しかし現実問題、すべての医師の腕が均一なわけがない。

 

一方アメリカでは、医師の腕の差異が医療費の差異に直結する。

例えば盲腸になったとしても、誰に手術してもらうかで医療費が変わってくるわけだ。

当然腕が良いとされている医者ほど医療費は高騰することになる。

 

だが、この制度だと「国民全員(日本でも全員、ではないが・・・)」が同質の保険サービスを受けることはできなくなる。

なぜなら、同等の病気に対する治療費用が一定でなかったとしたら、国民全員にあまねく同じサポートを施すことができなくなり、「平等性」が失われてしまうからだ。

 

「同じ程度の盲腸」の患者Aと患者Bがいるとき、Aさんは凄腕医師の高額治療、Bさんは新米医師の低額治療を受けたとしたら、国民皆保険を平等な福祉サービスとして機能するのは極めて難しい。

 

そうとは言っても実際に医師の腕に差があるのは紛れもない事実で、そこに健全な競争原理が働くのは良い側面も大きいが、同時に盲腸手術1つで自己破産に陥ってしまうようなアメリカ人も恐ろしいほど多く存在しているというのもまた真実。

 

「平等」と「競争」という相反する概念の中で、人命に直結するヘルスケア分野でどのように向き合っていくのか。

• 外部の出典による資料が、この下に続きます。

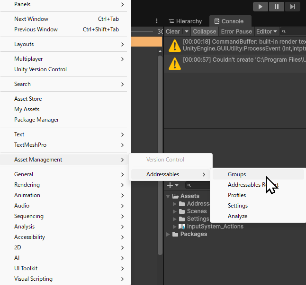Click the first warning icon in Console

[174, 45]
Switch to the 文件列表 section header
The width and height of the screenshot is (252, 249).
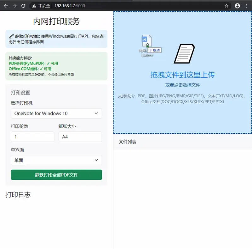coord(127,142)
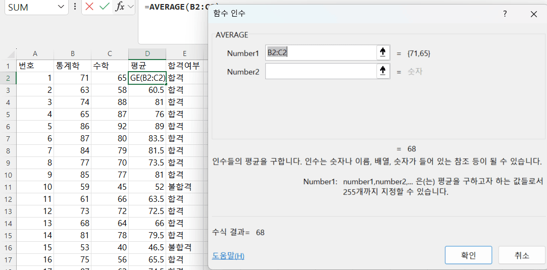Viewport: 547px width, 270px height.
Task: Click the 취소 button
Action: click(x=522, y=255)
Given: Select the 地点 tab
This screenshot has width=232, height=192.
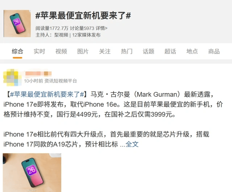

それが今の社会が対峙している根本的な課題といえるだろう。

 

 

 

グローバルで働く

 

働くとは往々にして誰かと協業することだ(例外はあるけれど)

人が個人ではなくチームで働くとき、人と人の協力関係が極めて大事になる。

では、どうすれば良いチームが作れるのだろうか。

 

端的に言えば、チームメンバーがそれぞれのポテンシャルをお互いに引き出し、最大限発揮されている状態のチームは個の力では到底及ばないような成果を残し得るのではないか。

そして、そのためには互いに相手の価値観を知る、能力を知る、思いを知る、ということが不可欠になるのだと思う。

 

 

 

例えばそれらがいいチームの必要条件だとした時、同じ言語、似たバックグランドを持つ日本人を集めたチームでさえ満足のいくレベルでそれを成し遂げるのは簡単なことではない。

そして、グローバルで働くとは、それと同じことを母国語以外の言語で、時として想像も及ばなかったような価値観とぶつかり合いながら、なんとか互いに理解を深め、同じ課題に対して協力しながら立ち向かっていくことなんだという。

 

 

 

雑記

国家を語る人間になることについて。

国家社会を語る人間になるために本当に必要なことは何か?

目の前の事象について、「なぜ」というアンテナを張り、それを深ぼっていける人間ならばどの業界で働いていたとしても、その事業領域がいかに小さいものだとしても、肌感を持って自らの言葉で国家社会を語れるようになるのではないか。